• Entries
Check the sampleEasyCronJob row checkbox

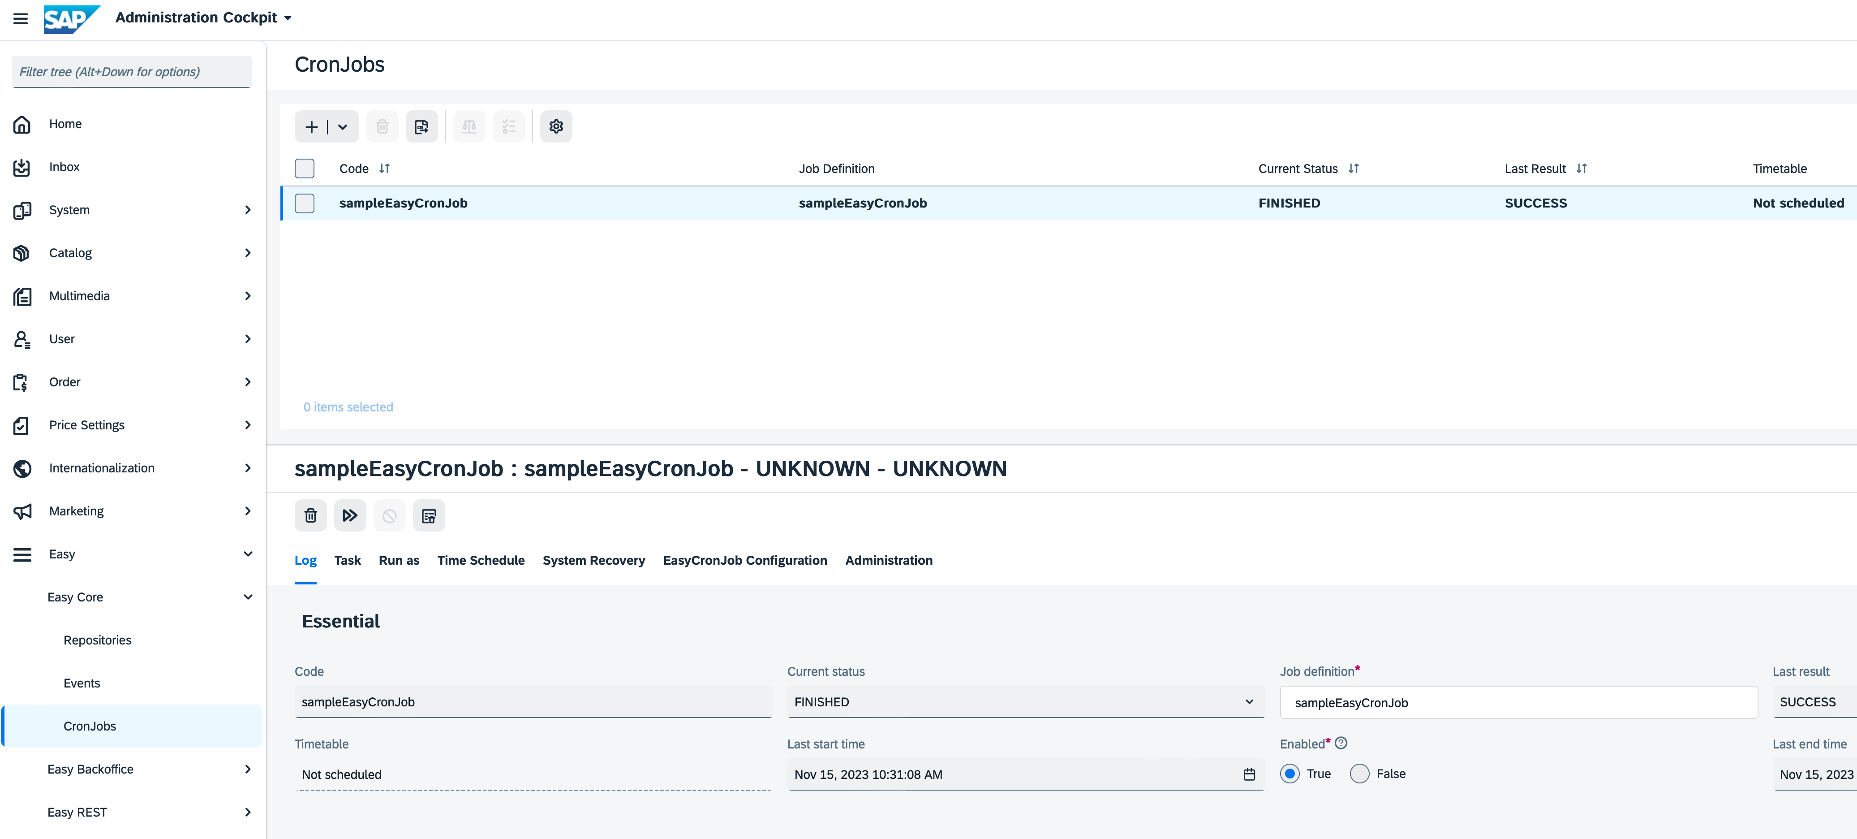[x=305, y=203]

---

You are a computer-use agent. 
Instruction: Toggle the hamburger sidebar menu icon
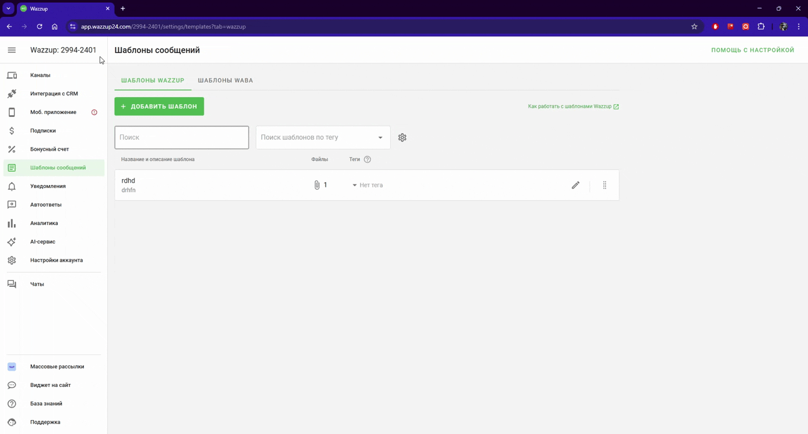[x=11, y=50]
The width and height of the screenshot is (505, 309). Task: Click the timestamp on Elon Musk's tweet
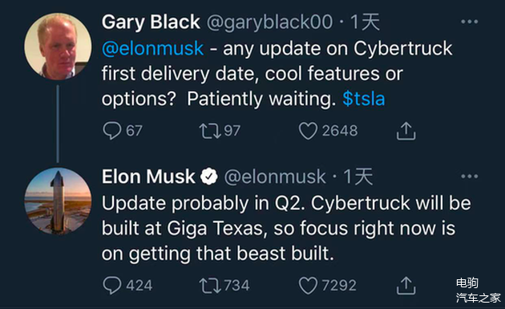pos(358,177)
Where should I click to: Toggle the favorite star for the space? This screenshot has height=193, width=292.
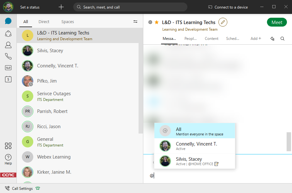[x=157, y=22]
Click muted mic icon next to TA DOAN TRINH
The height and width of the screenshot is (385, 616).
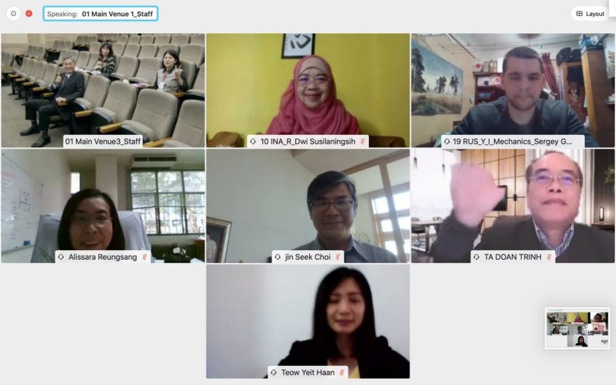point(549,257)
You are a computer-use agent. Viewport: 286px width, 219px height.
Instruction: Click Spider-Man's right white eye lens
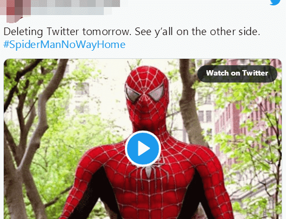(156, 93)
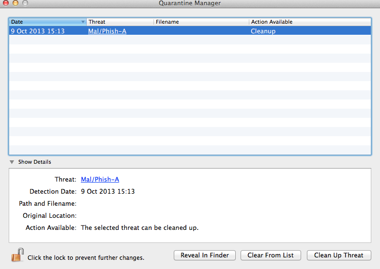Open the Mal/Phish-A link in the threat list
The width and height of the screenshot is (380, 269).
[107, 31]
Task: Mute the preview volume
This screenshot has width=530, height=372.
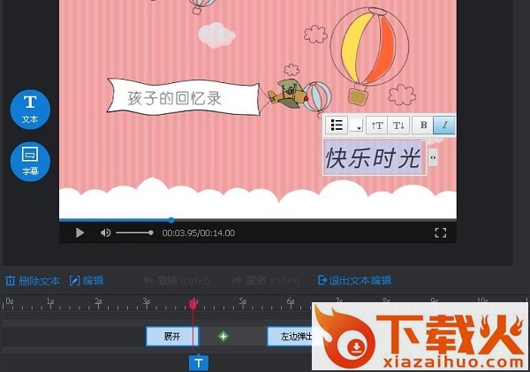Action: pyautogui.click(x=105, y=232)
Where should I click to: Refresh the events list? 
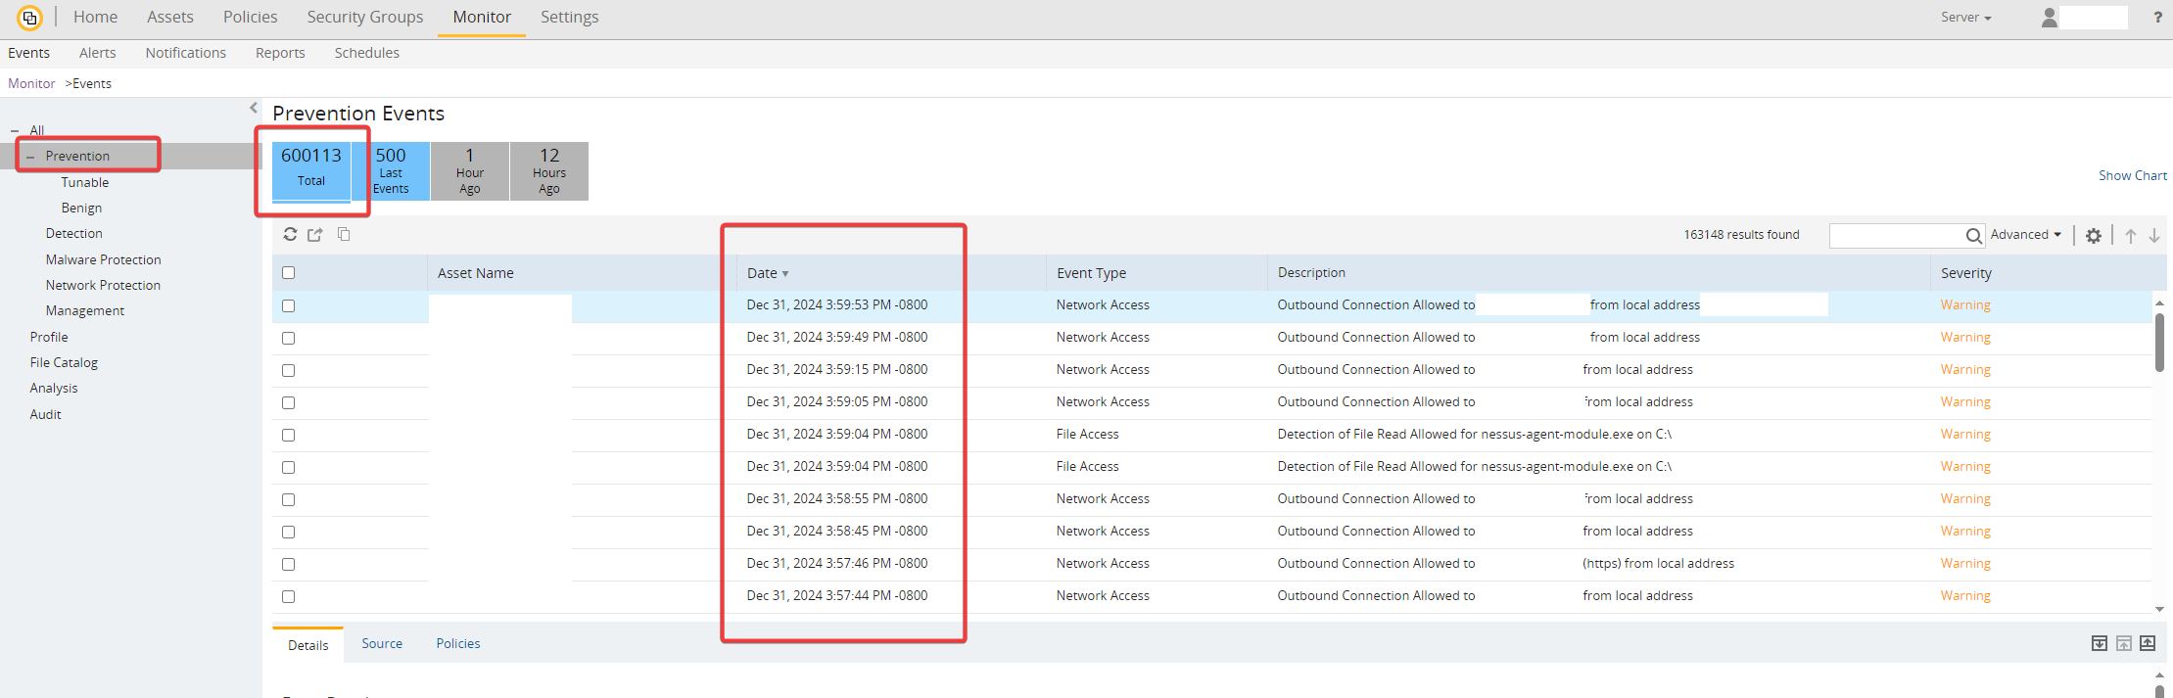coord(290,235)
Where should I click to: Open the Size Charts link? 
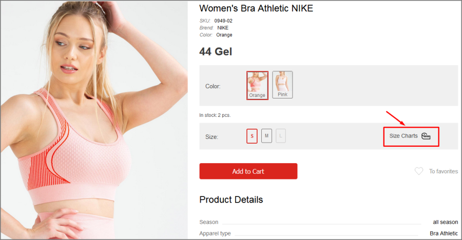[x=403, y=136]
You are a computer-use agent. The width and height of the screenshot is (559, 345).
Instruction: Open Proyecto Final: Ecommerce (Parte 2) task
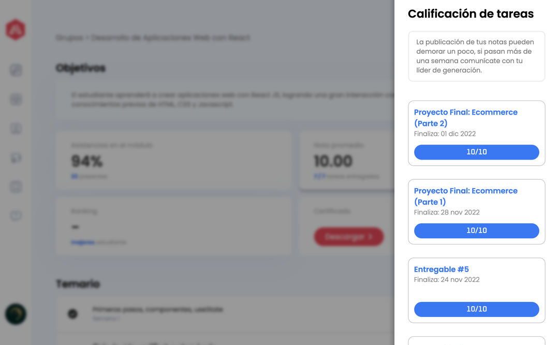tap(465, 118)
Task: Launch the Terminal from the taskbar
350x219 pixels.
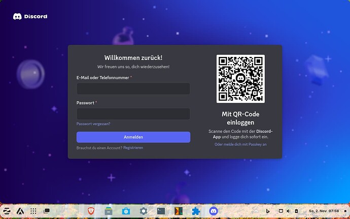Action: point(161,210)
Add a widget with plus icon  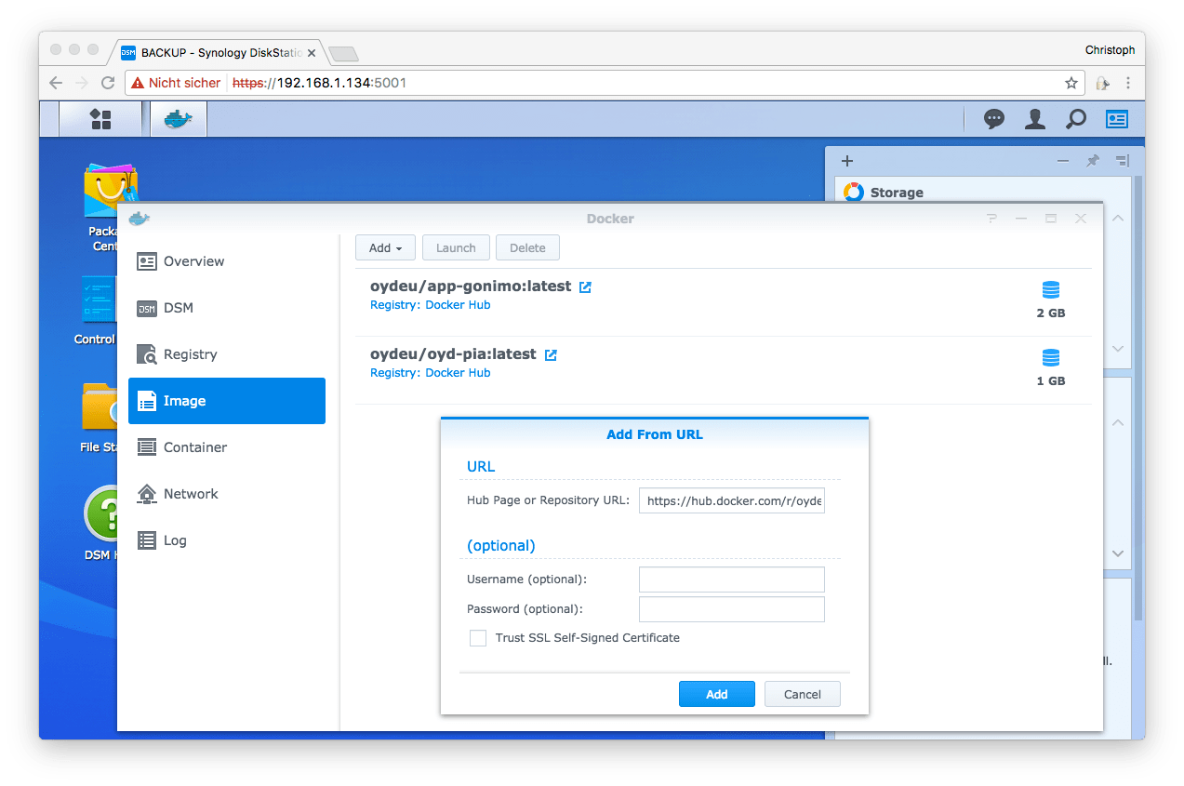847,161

--

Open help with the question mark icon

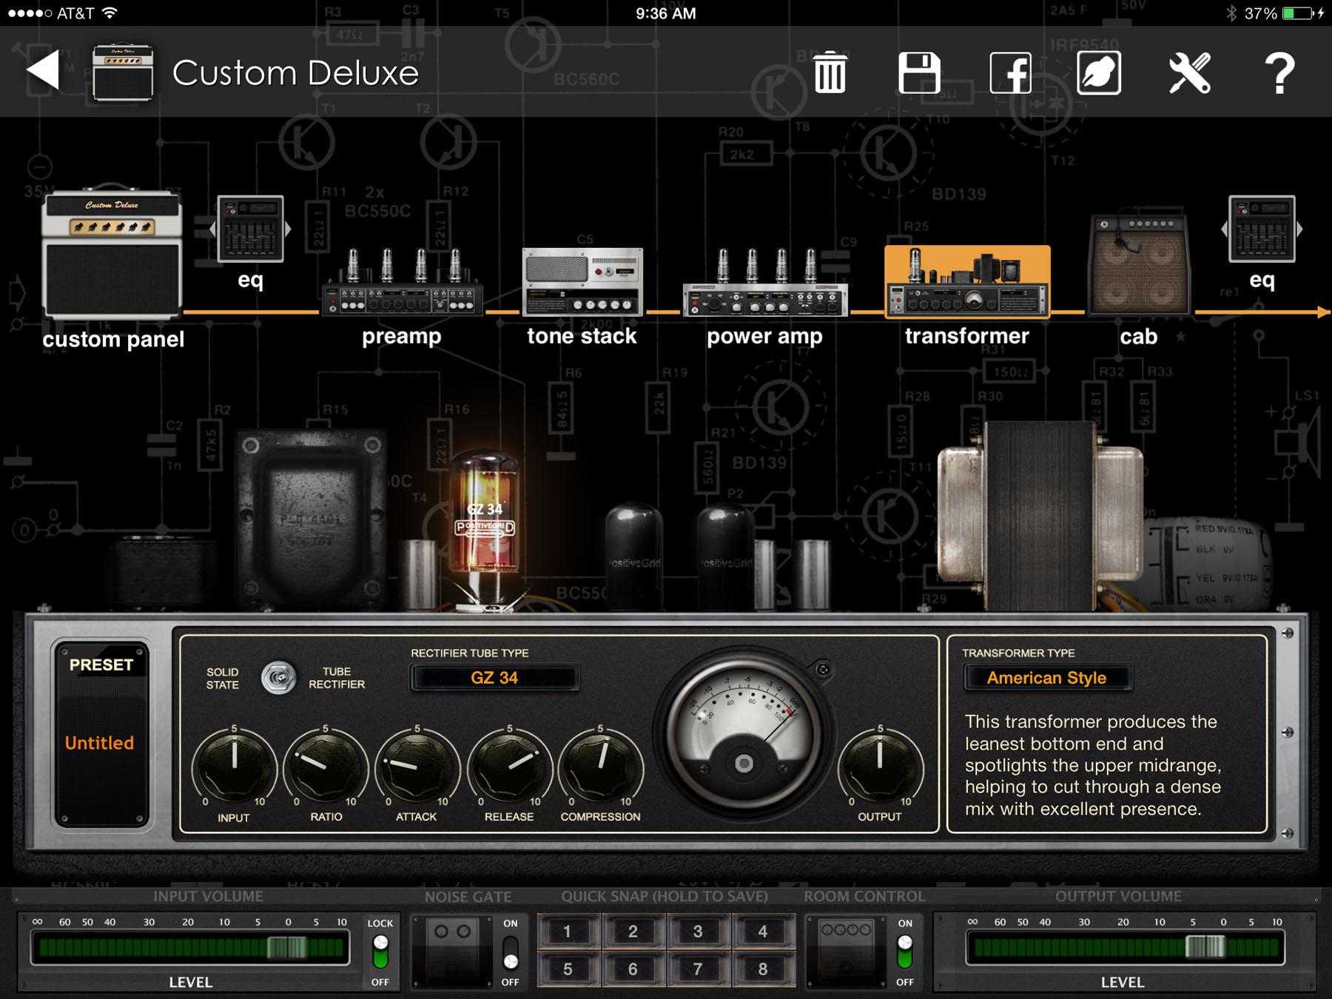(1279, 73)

• Aim
Shift every coordinate in the answers by 28, and rewrite the entries from the line with "The width and height of the screenshot is (505, 309)." up to and including the line with "[x=157, y=22]", keeping their requests. Leave the pictures out.

• Exercise solution
The width and height of the screenshot is (505, 309). Task: Click the timestamp on Elon Musk's tweet
pos(386,205)
Where should I click to: Toggle the favorite star for the space? This screenshot has height=193, width=292.
[x=185, y=50]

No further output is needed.